» Activity: A word-for-word restatement of every record is required.

Collected data

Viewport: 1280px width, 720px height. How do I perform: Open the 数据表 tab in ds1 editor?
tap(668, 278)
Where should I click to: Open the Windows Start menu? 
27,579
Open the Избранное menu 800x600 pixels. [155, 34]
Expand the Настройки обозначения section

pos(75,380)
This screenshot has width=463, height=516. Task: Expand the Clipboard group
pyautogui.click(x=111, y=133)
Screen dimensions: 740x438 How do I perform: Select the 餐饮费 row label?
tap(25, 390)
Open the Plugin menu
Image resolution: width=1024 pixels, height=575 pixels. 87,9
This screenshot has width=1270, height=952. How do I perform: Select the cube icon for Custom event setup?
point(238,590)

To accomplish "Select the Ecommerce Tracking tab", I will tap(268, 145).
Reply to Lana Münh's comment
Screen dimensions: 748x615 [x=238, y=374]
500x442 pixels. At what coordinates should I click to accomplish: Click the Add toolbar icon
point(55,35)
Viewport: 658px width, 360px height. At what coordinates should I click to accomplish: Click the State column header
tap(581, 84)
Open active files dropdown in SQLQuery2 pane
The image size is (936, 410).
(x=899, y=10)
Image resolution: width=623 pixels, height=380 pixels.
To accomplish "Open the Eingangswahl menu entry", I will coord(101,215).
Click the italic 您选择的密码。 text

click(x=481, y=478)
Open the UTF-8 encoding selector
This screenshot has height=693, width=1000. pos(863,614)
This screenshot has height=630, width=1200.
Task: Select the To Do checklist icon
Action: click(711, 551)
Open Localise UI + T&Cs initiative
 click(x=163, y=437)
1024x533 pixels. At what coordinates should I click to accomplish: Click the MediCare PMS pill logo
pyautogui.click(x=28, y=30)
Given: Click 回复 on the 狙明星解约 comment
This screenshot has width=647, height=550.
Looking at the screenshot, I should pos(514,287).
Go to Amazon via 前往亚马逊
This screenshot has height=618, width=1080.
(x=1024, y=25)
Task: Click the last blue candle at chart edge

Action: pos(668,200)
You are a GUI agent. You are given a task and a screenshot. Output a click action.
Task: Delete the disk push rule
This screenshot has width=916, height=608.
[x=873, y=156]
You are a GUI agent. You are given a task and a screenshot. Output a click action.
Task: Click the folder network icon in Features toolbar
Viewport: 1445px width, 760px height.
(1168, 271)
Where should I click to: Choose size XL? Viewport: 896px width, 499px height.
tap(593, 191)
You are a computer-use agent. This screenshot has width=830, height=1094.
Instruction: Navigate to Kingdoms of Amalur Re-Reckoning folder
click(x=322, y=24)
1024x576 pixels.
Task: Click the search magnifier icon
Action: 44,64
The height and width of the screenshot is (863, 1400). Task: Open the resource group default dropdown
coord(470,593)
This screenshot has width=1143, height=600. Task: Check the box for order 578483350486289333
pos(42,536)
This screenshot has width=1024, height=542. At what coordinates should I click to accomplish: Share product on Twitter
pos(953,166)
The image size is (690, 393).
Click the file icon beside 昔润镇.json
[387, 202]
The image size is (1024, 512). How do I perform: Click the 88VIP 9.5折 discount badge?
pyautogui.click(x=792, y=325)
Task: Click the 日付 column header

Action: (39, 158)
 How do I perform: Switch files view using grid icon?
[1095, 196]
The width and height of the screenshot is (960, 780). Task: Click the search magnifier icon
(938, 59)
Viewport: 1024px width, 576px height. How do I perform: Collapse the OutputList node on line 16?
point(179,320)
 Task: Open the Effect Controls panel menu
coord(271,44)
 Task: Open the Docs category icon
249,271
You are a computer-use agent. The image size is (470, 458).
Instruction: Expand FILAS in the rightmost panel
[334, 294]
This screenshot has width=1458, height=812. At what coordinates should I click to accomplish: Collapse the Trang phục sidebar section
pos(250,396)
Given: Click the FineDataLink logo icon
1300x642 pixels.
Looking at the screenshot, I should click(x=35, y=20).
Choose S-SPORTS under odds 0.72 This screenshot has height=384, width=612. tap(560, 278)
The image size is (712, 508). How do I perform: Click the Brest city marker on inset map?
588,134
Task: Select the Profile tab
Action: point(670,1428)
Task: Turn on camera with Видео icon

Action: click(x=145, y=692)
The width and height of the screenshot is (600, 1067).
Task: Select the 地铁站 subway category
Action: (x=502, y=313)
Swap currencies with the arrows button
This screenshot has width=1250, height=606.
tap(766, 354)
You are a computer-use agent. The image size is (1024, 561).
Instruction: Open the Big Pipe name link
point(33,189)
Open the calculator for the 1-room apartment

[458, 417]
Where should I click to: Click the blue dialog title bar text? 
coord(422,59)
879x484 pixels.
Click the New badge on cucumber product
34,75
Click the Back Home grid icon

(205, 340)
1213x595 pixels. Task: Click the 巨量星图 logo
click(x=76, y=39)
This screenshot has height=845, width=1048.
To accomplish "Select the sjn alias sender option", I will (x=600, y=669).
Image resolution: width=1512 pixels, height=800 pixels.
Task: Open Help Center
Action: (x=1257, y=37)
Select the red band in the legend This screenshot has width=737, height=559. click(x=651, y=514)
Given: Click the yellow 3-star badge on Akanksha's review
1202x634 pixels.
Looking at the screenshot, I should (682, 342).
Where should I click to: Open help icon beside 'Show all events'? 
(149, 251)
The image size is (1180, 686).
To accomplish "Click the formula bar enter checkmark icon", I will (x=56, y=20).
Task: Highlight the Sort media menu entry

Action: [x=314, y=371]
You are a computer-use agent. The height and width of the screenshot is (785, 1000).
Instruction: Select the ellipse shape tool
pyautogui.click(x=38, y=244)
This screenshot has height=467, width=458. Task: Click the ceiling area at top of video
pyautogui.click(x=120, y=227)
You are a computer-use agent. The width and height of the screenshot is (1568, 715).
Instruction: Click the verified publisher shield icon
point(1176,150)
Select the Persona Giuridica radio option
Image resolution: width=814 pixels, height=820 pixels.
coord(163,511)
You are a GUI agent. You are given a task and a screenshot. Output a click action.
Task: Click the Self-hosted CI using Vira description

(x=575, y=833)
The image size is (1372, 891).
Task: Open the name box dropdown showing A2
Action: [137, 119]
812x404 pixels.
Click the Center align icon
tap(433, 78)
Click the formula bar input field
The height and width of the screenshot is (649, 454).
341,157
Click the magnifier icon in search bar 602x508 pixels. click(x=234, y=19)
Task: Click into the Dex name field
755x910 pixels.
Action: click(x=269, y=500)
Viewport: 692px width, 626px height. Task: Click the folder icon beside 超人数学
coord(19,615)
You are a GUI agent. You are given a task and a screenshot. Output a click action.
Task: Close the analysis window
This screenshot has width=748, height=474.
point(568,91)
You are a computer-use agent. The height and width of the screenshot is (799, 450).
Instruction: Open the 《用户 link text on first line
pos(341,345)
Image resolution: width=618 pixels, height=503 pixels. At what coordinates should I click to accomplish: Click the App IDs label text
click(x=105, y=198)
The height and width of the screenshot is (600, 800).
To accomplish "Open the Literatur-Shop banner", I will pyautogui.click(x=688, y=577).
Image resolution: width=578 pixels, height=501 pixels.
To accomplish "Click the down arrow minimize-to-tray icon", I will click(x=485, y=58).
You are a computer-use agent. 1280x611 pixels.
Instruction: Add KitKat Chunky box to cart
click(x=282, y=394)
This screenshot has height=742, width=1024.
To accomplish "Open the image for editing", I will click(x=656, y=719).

» Task result:
Viewport: 1280px width, 720px height. How do I perform: Open the 数据表 tab in ds1 editor?
tap(668, 278)
Where should I click to: Open the Windows Start menu? 
27,579
Open the Избранное menu 800x600 pixels. [155, 34]
Expand the Настройки обозначения section

pos(75,380)
This screenshot has width=463, height=516. Task: Expand the Clipboard group
pyautogui.click(x=111, y=133)
Screen dimensions: 740x438 How do I perform: Select the 餐饮费 row label?
tap(25, 390)
Open the Plugin menu
Image resolution: width=1024 pixels, height=575 pixels. 87,9
This screenshot has width=1270, height=952. How do I perform: Select the cube icon for Custom event setup?
point(238,590)

To accomplish "Select the Ecommerce Tracking tab", I will tap(268, 145).
Reply to Lana Münh's comment
Screen dimensions: 748x615 [x=238, y=374]
500x442 pixels. At what coordinates should I click to accomplish: Click the Add toolbar icon
point(55,35)
Viewport: 658px width, 360px height. At what coordinates should I click to accomplish: Click the State column header
tap(581, 84)
Open active files dropdown in SQLQuery2 pane
The image size is (936, 410).
(x=899, y=10)
Image resolution: width=623 pixels, height=380 pixels.
To accomplish "Open the Eingangswahl menu entry", I will coord(101,215).
Click the italic 您选择的密码。 text

click(x=481, y=478)
Open the UTF-8 encoding selector
This screenshot has height=693, width=1000. pos(863,614)
This screenshot has height=630, width=1200.
Task: Select the To Do checklist icon
Action: click(711, 551)
Open Localise UI + T&Cs initiative
 click(x=163, y=437)
1024x533 pixels. At what coordinates should I click to accomplish: Click the MediCare PMS pill logo
pyautogui.click(x=28, y=30)
Given: Click 回复 on the 狙明星解约 comment
This screenshot has width=647, height=550.
Looking at the screenshot, I should pos(514,287).
Go to Amazon via 前往亚马逊
This screenshot has height=618, width=1080.
(x=1024, y=25)
Task: Click the last blue candle at chart edge

Action: pos(668,200)
You are a GUI agent. You are given a task and a screenshot. Output a click action.
Task: Delete the disk push rule
This screenshot has width=916, height=608.
[x=873, y=156]
You are a GUI agent. You are given a task and a screenshot. Output a click action.
Task: Click the folder network icon in Features toolbar
Viewport: 1445px width, 760px height.
(1168, 271)
Where should I click to: Choose size XL? Viewport: 896px width, 499px height.
tap(593, 191)
You are a computer-use agent. This screenshot has width=830, height=1094.
Instruction: Navigate to Kingdoms of Amalur Re-Reckoning folder
click(x=322, y=24)
1024x576 pixels.
Task: Click the search magnifier icon
Action: 44,64
The height and width of the screenshot is (863, 1400). Task: Open the resource group default dropdown
coord(470,593)
This screenshot has width=1143, height=600. Task: Check the box for order 578483350486289333
pos(42,536)
This screenshot has width=1024, height=542. At what coordinates should I click to accomplish: Share product on Twitter
pos(953,166)
The image size is (690, 393).
Click the file icon beside 昔润镇.json
[387, 202]
The image size is (1024, 512). How do I perform: Click the 88VIP 9.5折 discount badge?
pyautogui.click(x=792, y=325)
Task: Click the 日付 column header

Action: (39, 158)
 How do I perform: Switch files view using grid icon?
[1095, 196]
The width and height of the screenshot is (960, 780). Task: Click the search magnifier icon
(938, 59)
Viewport: 1024px width, 576px height. How do I perform: Collapse the OutputList node on line 16?
point(179,320)
 Task: Open the Effect Controls panel menu
coord(271,44)
 Task: Open the Docs category icon
249,271
You are a computer-use agent. The image size is (470, 458).
Instruction: Expand FILAS in the rightmost panel
[334, 294]
This screenshot has width=1458, height=812. At what coordinates should I click to accomplish: Collapse the Trang phục sidebar section
pos(250,396)
Given: Click the FineDataLink logo icon
1300x642 pixels.
Looking at the screenshot, I should click(x=35, y=20).
Choose S-SPORTS under odds 0.72 This screenshot has height=384, width=612. tap(560, 278)
The image size is (712, 508). How do I perform: Click the Brest city marker on inset map?
588,134
Task: Select the Profile tab
Action: point(670,1428)
Task: Turn on camera with Видео icon

Action: click(x=145, y=692)
The width and height of the screenshot is (600, 1067).
Task: Select the 地铁站 subway category
Action: (x=502, y=313)
Swap currencies with the arrows button
This screenshot has width=1250, height=606.
tap(766, 354)
You are a computer-use agent. The image size is (1024, 561).
Instruction: Open the Big Pipe name link
point(33,189)
Open the calculator for the 1-room apartment

[458, 417]
Where should I click to: Click the blue dialog title bar text? 
coord(422,59)
879x484 pixels.
Click the New badge on cucumber product
34,75
Click the Back Home grid icon

(205, 340)
1213x595 pixels. Task: Click the 巨量星图 logo
click(x=76, y=39)
This screenshot has height=845, width=1048.
To accomplish "Select the sjn alias sender option", I will (x=600, y=669).
Image resolution: width=1512 pixels, height=800 pixels.
Task: Open Help Center
Action: (x=1257, y=37)
Select the red band in the legend This screenshot has width=737, height=559. click(x=651, y=514)
Given: Click the yellow 3-star badge on Akanksha's review
1202x634 pixels.
Looking at the screenshot, I should (682, 342).
Where should I click to: Open help icon beside 'Show all events'? 
(149, 251)
The image size is (1180, 686).
To accomplish "Click the formula bar enter checkmark icon", I will (x=56, y=20).
Task: Highlight the Sort media menu entry

Action: [x=314, y=371]
You are a computer-use agent. The height and width of the screenshot is (785, 1000).
Instruction: Select the ellipse shape tool
pyautogui.click(x=38, y=244)
This screenshot has height=467, width=458. Task: Click the ceiling area at top of video
pyautogui.click(x=120, y=227)
You are a computer-use agent. The width and height of the screenshot is (1568, 715).
Instruction: Click the verified publisher shield icon
point(1176,150)
Select the Persona Giuridica radio option
Image resolution: width=814 pixels, height=820 pixels.
coord(163,511)
You are a GUI agent. You are given a task and a screenshot. Output a click action.
Task: Click the Self-hosted CI using Vira description

(x=575, y=833)
The image size is (1372, 891).
Task: Open the name box dropdown showing A2
Action: [137, 119]
812x404 pixels.
Click the Center align icon
tap(433, 78)
Click the formula bar input field
The height and width of the screenshot is (649, 454).
341,157
Click the magnifier icon in search bar 602x508 pixels. click(x=234, y=19)
Task: Click into the Dex name field
755x910 pixels.
Action: click(x=269, y=500)
Viewport: 692px width, 626px height. Task: Click the folder icon beside 超人数学
coord(19,615)
You are a GUI agent. You are given a task and a screenshot. Output a click action.
Task: Close the analysis window
This screenshot has width=748, height=474.
point(568,91)
You are a computer-use agent. The height and width of the screenshot is (799, 450).
Instruction: Open the 《用户 link text on first line
pos(341,345)
Image resolution: width=618 pixels, height=503 pixels. At what coordinates should I click to accomplish: Click the App IDs label text
click(x=105, y=198)
The height and width of the screenshot is (600, 800).
To accomplish "Open the Literatur-Shop banner", I will pyautogui.click(x=688, y=577).
Image resolution: width=578 pixels, height=501 pixels.
To accomplish "Click the down arrow minimize-to-tray icon", I will click(x=485, y=58).
You are a computer-use agent. 1280x611 pixels.
Instruction: Add KitKat Chunky box to cart
click(x=282, y=394)
This screenshot has height=742, width=1024.
To accomplish "Open the image for editing", I will click(x=656, y=719).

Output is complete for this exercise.